--- Data records Enclosed Below ---

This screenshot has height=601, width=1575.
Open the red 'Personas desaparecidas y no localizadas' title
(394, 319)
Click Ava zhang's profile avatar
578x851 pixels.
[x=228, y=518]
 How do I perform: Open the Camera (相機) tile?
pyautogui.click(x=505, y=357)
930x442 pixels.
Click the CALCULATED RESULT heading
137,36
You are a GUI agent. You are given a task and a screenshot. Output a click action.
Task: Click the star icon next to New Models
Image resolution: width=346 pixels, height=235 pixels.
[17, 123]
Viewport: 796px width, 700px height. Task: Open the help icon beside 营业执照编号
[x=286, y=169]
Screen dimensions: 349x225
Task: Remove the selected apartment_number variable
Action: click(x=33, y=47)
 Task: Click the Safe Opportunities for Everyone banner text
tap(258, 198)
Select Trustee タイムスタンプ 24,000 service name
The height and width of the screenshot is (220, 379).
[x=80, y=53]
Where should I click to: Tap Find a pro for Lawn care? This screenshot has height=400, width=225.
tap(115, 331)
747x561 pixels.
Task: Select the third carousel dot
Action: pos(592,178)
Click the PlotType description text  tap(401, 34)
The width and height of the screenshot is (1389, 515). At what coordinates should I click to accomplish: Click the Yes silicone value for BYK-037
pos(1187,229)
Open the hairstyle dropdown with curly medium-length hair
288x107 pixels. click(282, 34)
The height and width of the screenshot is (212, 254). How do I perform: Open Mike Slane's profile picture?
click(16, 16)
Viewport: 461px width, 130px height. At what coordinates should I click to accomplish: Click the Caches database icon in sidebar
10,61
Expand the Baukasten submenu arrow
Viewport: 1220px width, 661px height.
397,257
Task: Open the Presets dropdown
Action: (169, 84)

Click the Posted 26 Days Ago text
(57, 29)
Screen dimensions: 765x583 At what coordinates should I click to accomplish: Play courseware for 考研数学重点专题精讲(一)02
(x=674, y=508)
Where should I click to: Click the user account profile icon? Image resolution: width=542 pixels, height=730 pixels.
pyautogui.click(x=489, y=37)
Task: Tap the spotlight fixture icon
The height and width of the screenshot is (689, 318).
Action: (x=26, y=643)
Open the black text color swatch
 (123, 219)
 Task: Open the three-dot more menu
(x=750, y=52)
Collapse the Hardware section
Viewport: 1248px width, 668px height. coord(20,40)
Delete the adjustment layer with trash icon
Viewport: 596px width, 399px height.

--- End of Enclosed Data records ---

◆ Task prompt ◆
Without changing anything, repeat every record above.

◆ Solution to the problem ◆
This screenshot has height=601, width=1575.
Open the red 'Personas desaparecidas y no localizadas' title
(394, 319)
Click Ava zhang's profile avatar
578x851 pixels.
[x=228, y=518]
 How do I perform: Open the Camera (相機) tile?
pyautogui.click(x=505, y=357)
930x442 pixels.
Click the CALCULATED RESULT heading
137,36
You are a GUI agent. You are given a task and a screenshot. Output a click action.
Task: Click the star icon next to New Models
Image resolution: width=346 pixels, height=235 pixels.
[17, 123]
Viewport: 796px width, 700px height. Task: Open the help icon beside 营业执照编号
[x=286, y=169]
Screen dimensions: 349x225
Task: Remove the selected apartment_number variable
Action: click(x=33, y=47)
 Task: Click the Safe Opportunities for Everyone banner text
tap(258, 198)
Select Trustee タイムスタンプ 24,000 service name
The height and width of the screenshot is (220, 379).
[x=80, y=53]
Where should I click to: Tap Find a pro for Lawn care? This screenshot has height=400, width=225.
tap(115, 331)
747x561 pixels.
Task: Select the third carousel dot
Action: pos(592,178)
Click the PlotType description text  tap(401, 34)
The width and height of the screenshot is (1389, 515). At what coordinates should I click to accomplish: Click the Yes silicone value for BYK-037
pos(1187,229)
Open the hairstyle dropdown with curly medium-length hair
288x107 pixels. click(282, 34)
The height and width of the screenshot is (212, 254). How do I perform: Open Mike Slane's profile picture?
click(16, 16)
Viewport: 461px width, 130px height. At what coordinates should I click to accomplish: Click the Caches database icon in sidebar
10,61
Expand the Baukasten submenu arrow
Viewport: 1220px width, 661px height.
397,257
Task: Open the Presets dropdown
Action: (169, 84)

Click the Posted 26 Days Ago text
(57, 29)
Screen dimensions: 765x583 At what coordinates should I click to accomplish: Play courseware for 考研数学重点专题精讲(一)02
(x=674, y=508)
Where should I click to: Click the user account profile icon? Image resolution: width=542 pixels, height=730 pixels.
pyautogui.click(x=489, y=37)
Task: Tap the spotlight fixture icon
The height and width of the screenshot is (689, 318).
Action: (x=26, y=643)
Open the black text color swatch
 (123, 219)
 Task: Open the three-dot more menu
(x=750, y=52)
Collapse the Hardware section
Viewport: 1248px width, 668px height. coord(20,40)
Delete the adjustment layer with trash icon
Viewport: 596px width, 399px height.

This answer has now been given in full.